WHAT THE TASK ASKS:
Find every line below with "width" in it and give only how many there are.

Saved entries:
──────────────────────────────

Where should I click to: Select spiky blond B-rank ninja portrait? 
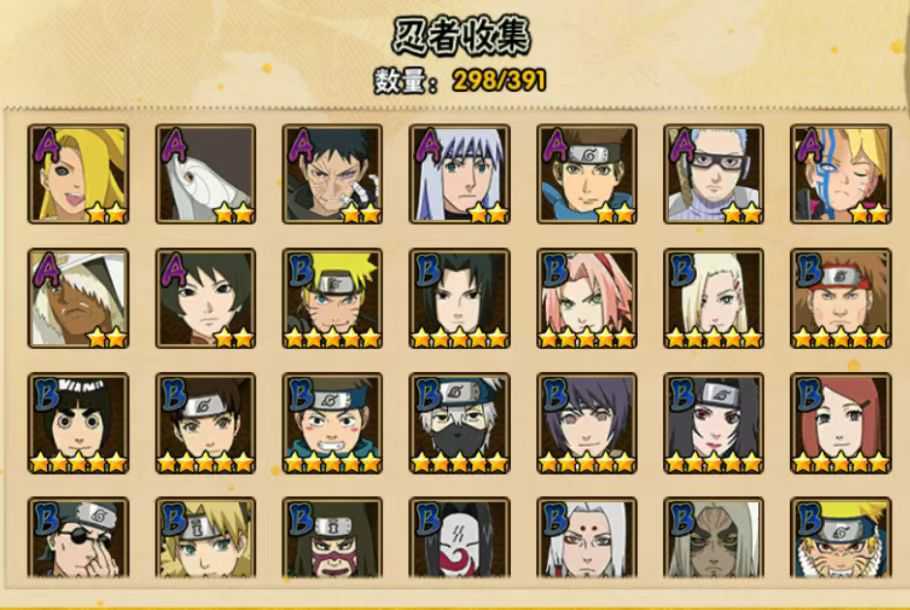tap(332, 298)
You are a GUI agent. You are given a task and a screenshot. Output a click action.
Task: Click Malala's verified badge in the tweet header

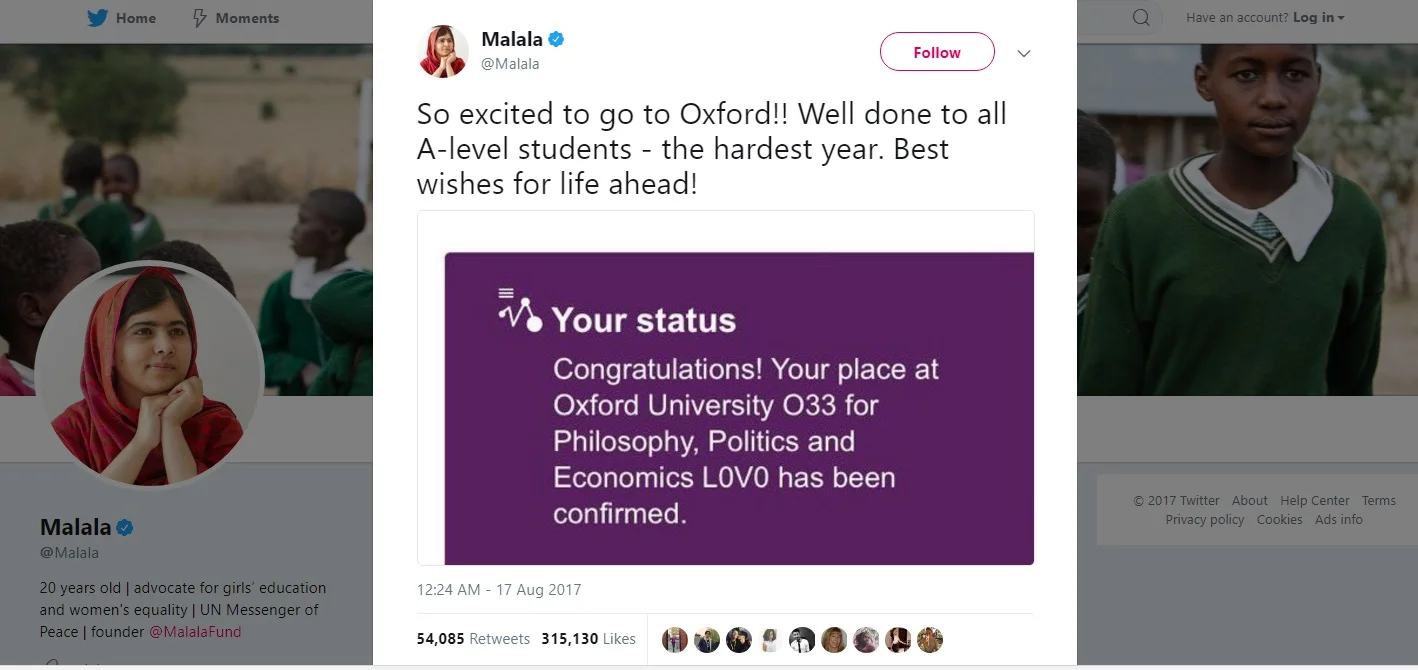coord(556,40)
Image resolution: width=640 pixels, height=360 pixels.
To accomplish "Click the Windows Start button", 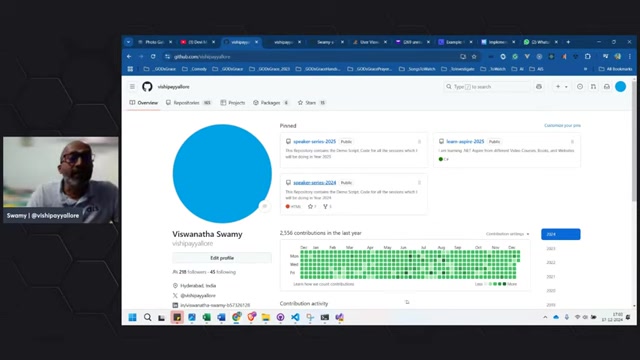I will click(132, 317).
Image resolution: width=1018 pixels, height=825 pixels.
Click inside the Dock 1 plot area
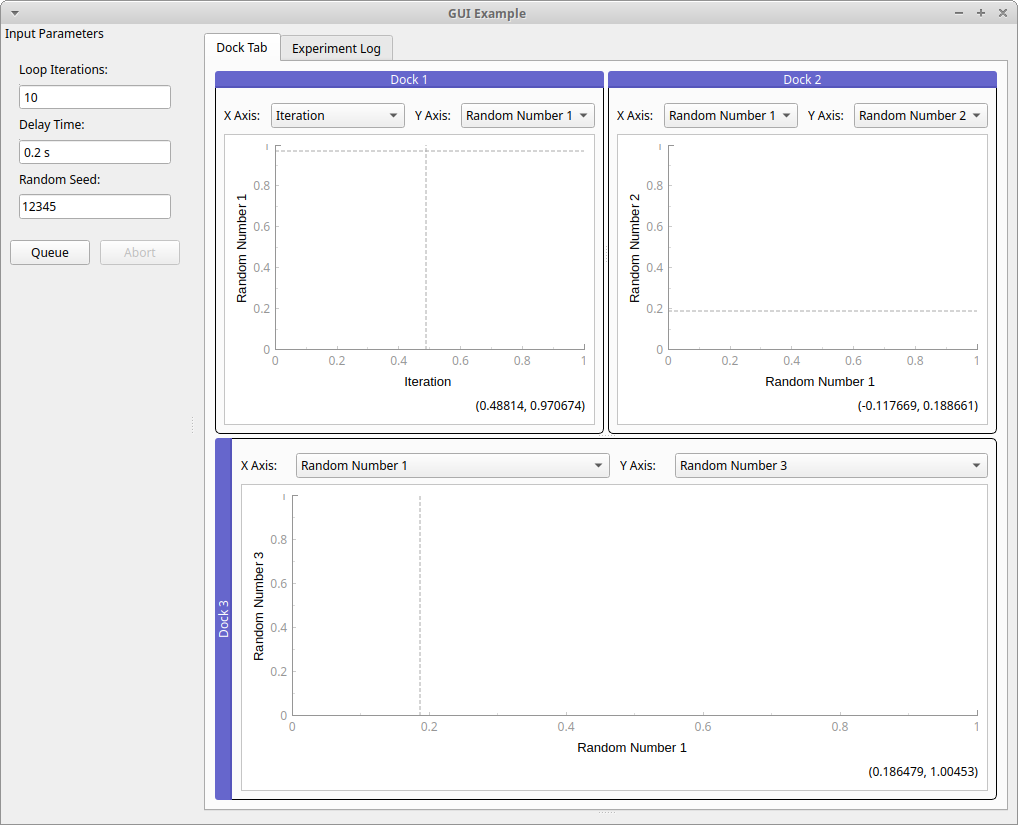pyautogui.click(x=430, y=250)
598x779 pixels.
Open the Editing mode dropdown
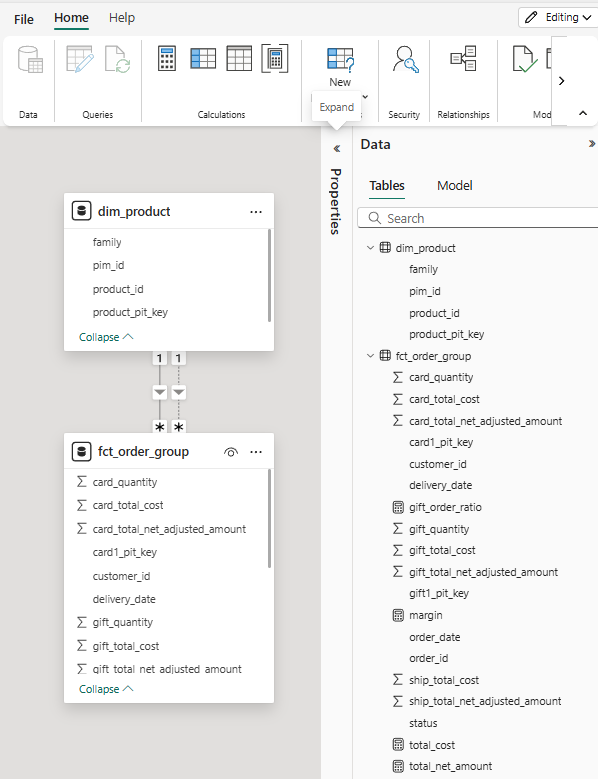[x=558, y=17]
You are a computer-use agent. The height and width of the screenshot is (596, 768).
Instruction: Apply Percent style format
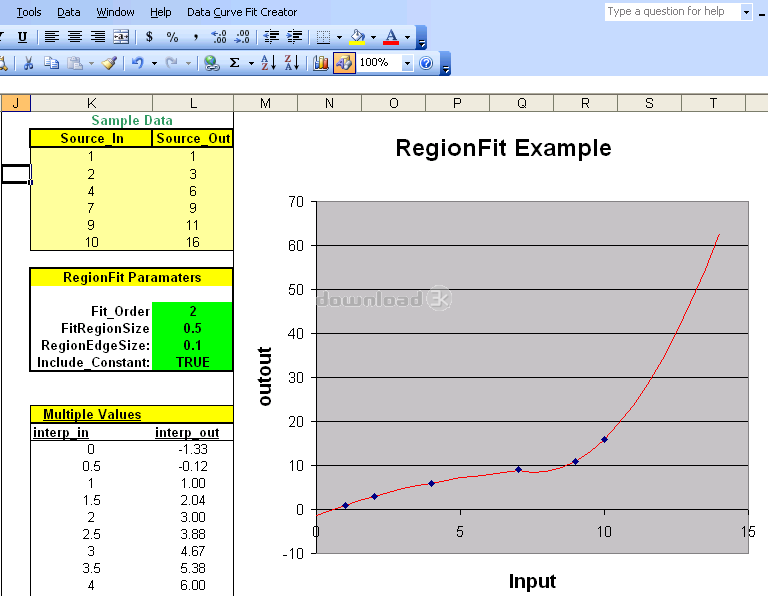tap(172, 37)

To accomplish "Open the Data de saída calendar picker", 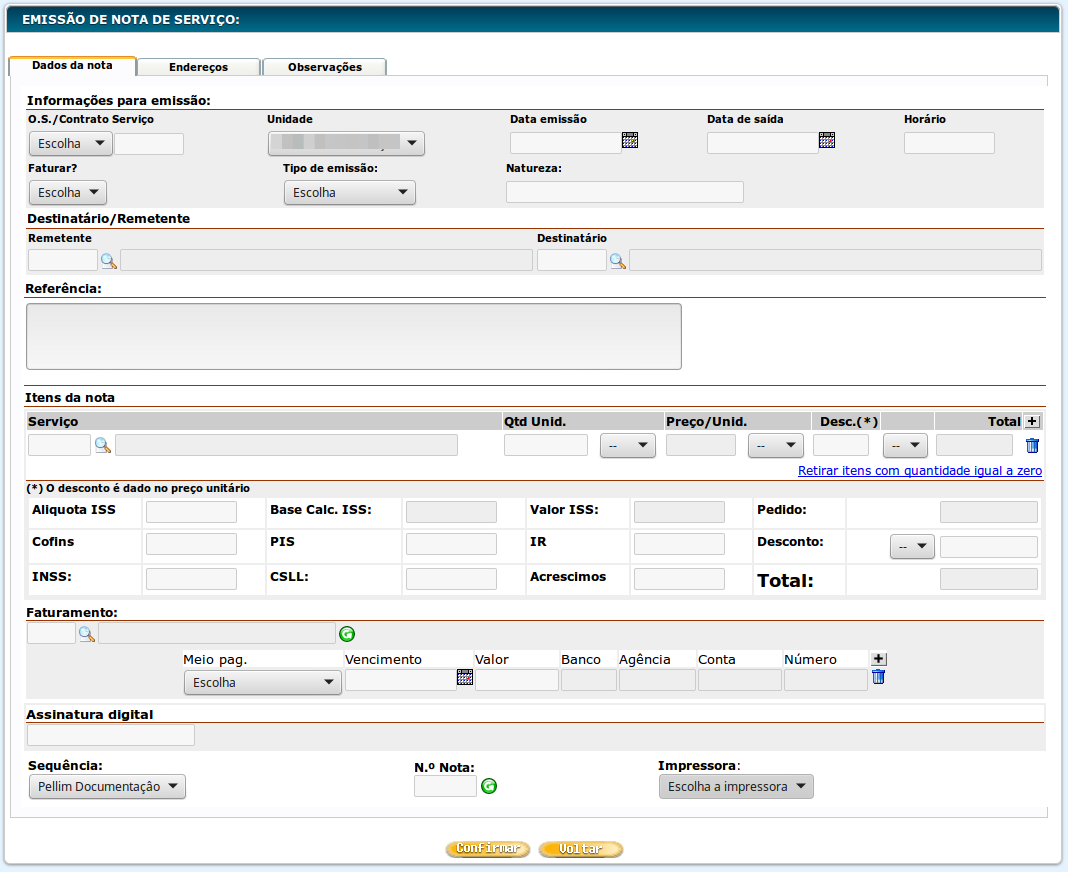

──────────────────────────────

TASK RESPONSE:
3